Methods & Results. Ad.ACVI gene transfer was associated with a 5-fold increase in Akt activity, a protein kinase associated with reduced apoptosis and increased cell survival. We found that increased Akt activity is due to increased phosphorylation of Akt (Figure⇓) through activation of PI3K signaling. In addition, ACVI gene transfer increased both phosphorylation of p70S6 kinase (2-fold) and Bcl-2 (4-fold), events associated with increased Akt activity. In contrast, β1AR gene transfer did not activate PI3K/Akt signaling and did not alter Bcl-2 expression. Indeed, β1AR gene transfer suppressed phosphorylation of p70S6 kinase. All the experiments were repeated at least three times.

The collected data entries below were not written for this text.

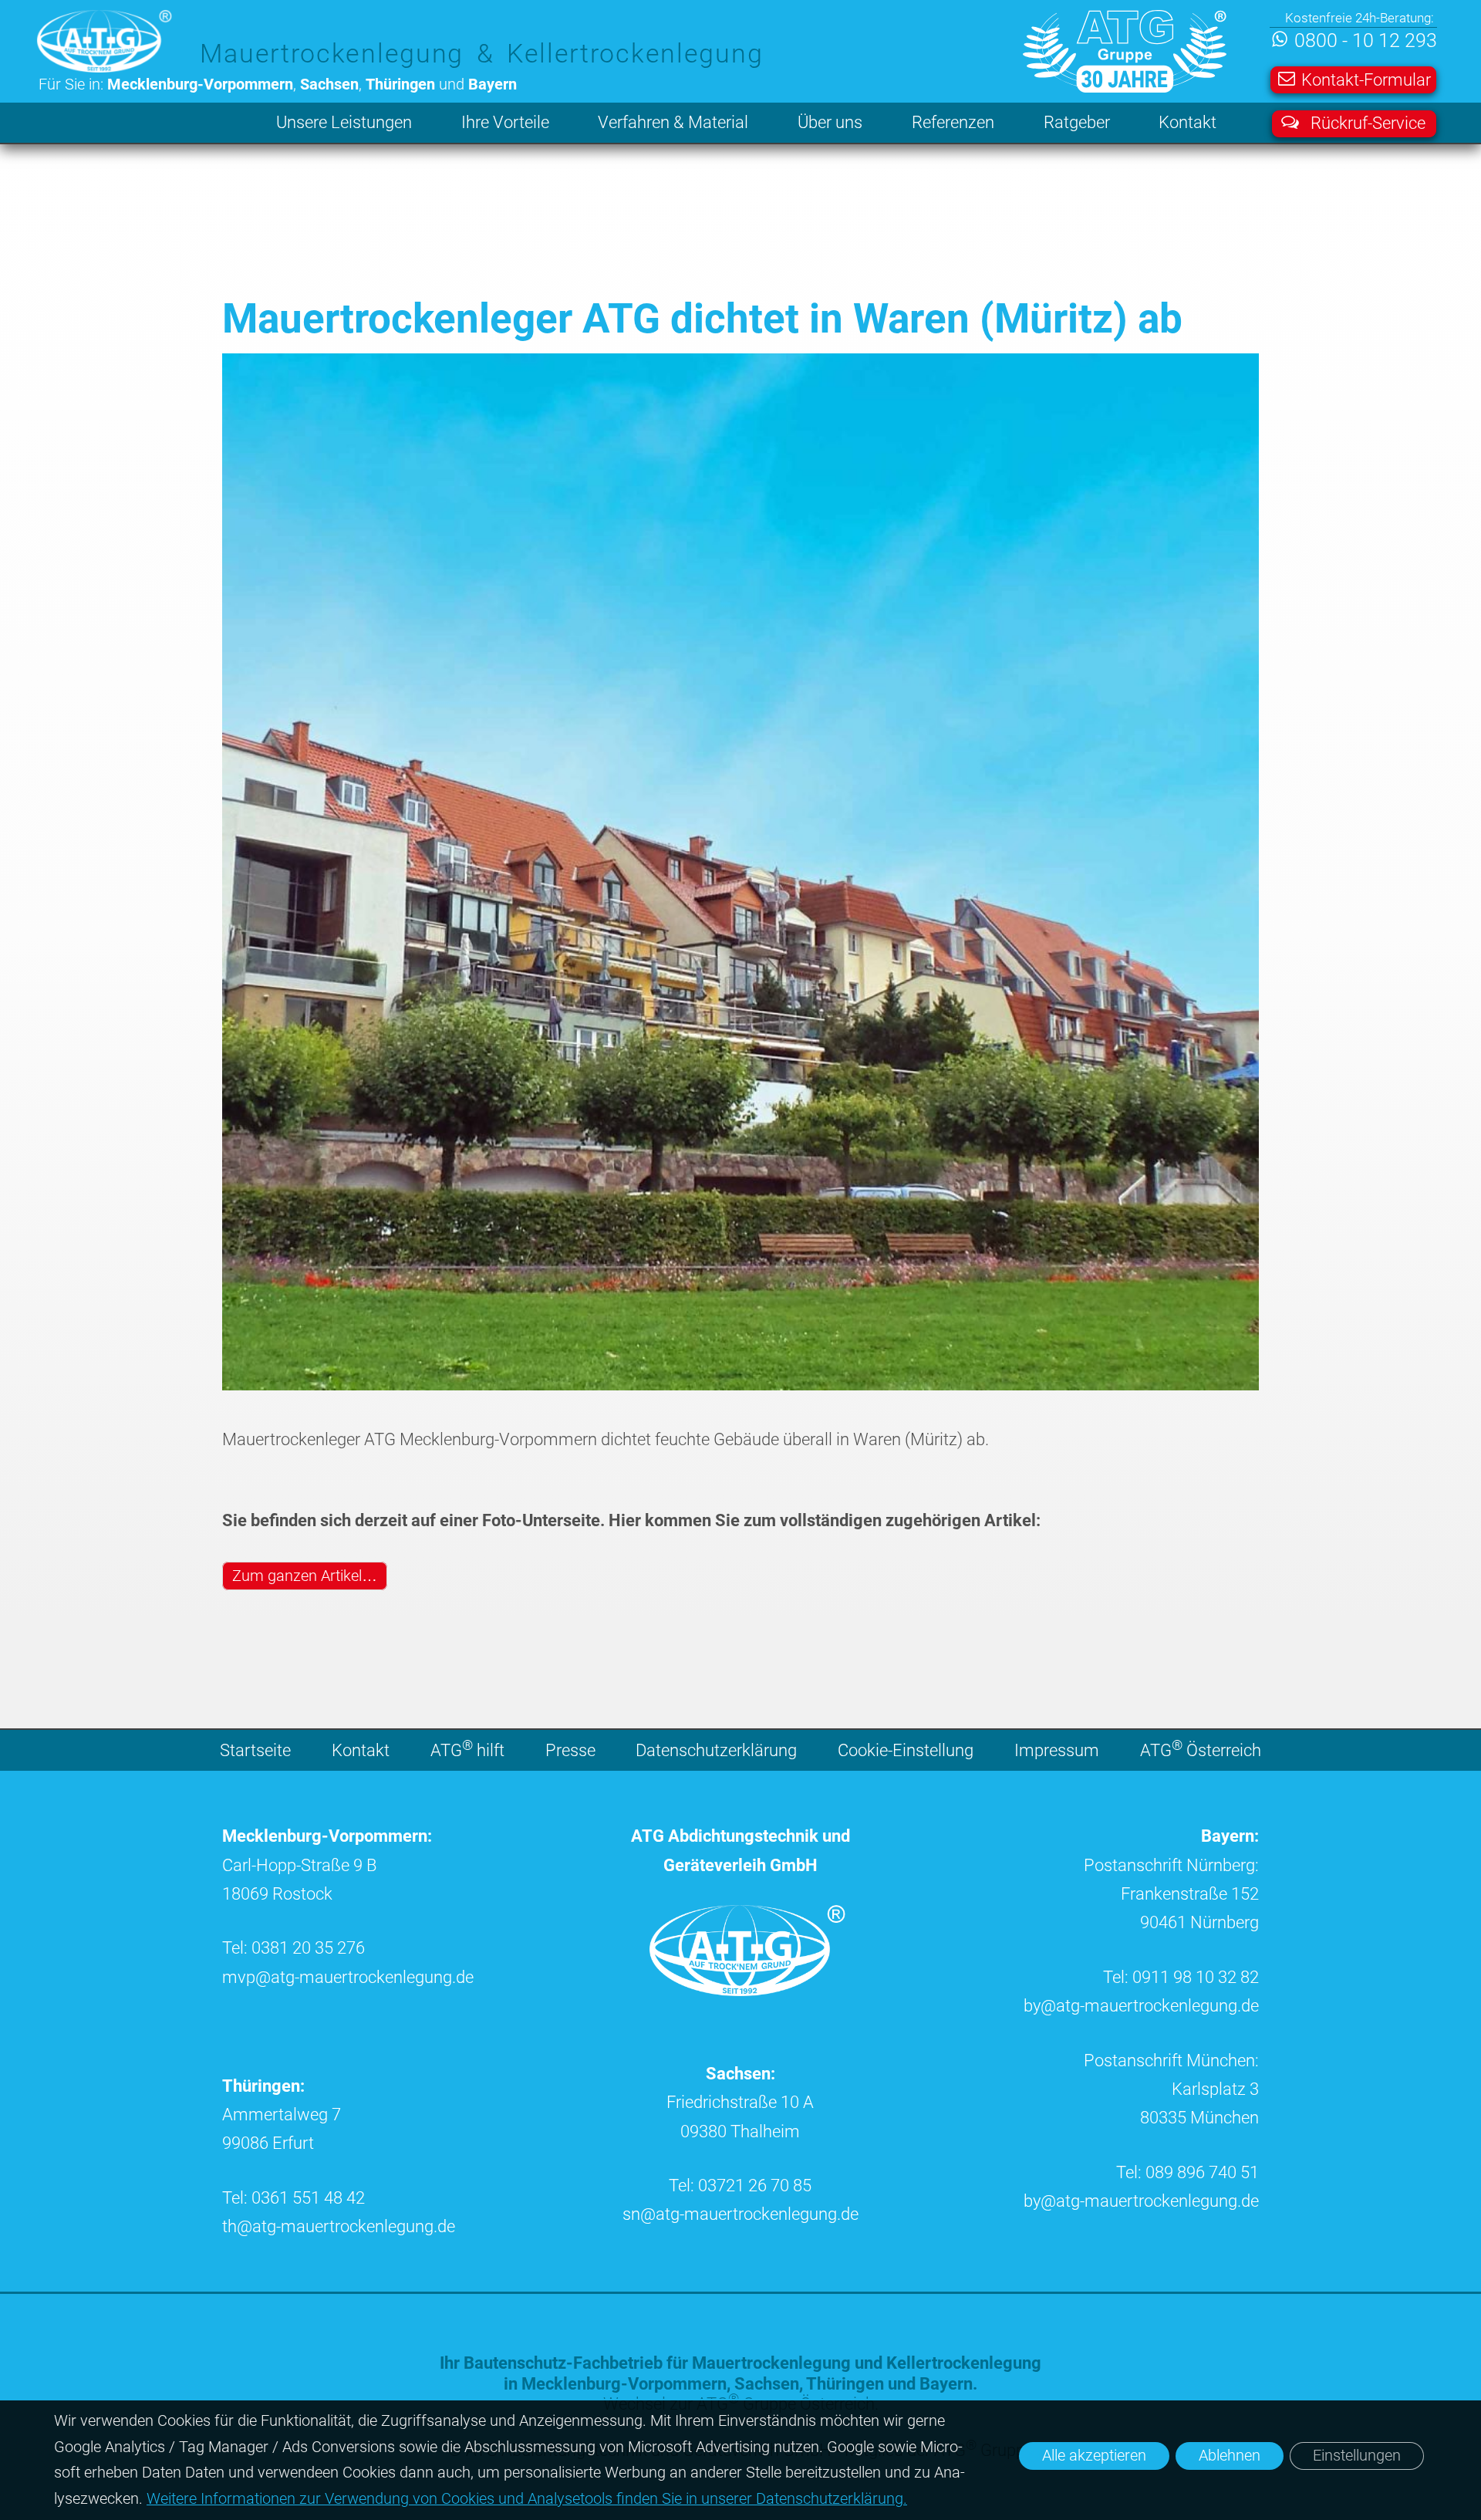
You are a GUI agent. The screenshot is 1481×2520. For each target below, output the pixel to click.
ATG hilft (467, 1748)
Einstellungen (1357, 2455)
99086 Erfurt (268, 2143)
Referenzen (953, 122)
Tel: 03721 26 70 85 (740, 2185)
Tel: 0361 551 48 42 (293, 2198)
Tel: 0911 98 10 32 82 (1181, 1977)
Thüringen (845, 2383)
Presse (570, 1750)
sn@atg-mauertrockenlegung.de (740, 2214)
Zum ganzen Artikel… (304, 1576)
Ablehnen (1229, 2455)
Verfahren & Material (673, 122)
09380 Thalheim (740, 2131)
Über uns (830, 122)
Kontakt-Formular (1366, 79)
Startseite (255, 1750)
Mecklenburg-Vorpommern (624, 2383)
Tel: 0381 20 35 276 (293, 1948)
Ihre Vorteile (505, 122)
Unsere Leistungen (344, 122)
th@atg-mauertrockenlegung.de (338, 2226)
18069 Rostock (277, 1894)
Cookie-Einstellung (905, 1750)
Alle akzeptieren (1094, 2455)
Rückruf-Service (1368, 123)
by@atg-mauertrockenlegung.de (1141, 2005)
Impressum (1056, 1750)
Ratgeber (1077, 122)
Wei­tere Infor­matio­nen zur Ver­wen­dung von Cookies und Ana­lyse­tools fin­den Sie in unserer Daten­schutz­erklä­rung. (527, 2499)
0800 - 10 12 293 (1365, 40)
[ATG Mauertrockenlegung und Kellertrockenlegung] (750, 1990)
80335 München (1199, 2117)
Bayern (946, 2383)
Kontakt (1187, 122)
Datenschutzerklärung (716, 1750)
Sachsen (766, 2383)
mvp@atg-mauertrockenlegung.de (348, 1977)
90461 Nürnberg (1199, 1922)
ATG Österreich (1200, 1748)
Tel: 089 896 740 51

Conclusion. PI3K/Akt activation, increased p70S6K signaling and increased Bcl-2 expression are mechanisms underlying the beneficial effects of ACVI. None of these favorable changes are elicited by β1AR expression. These important differences in signaling provide a likely mechanism by which, in contrast to β1AR gene transfer, ACVI gene transfer has salutary effects.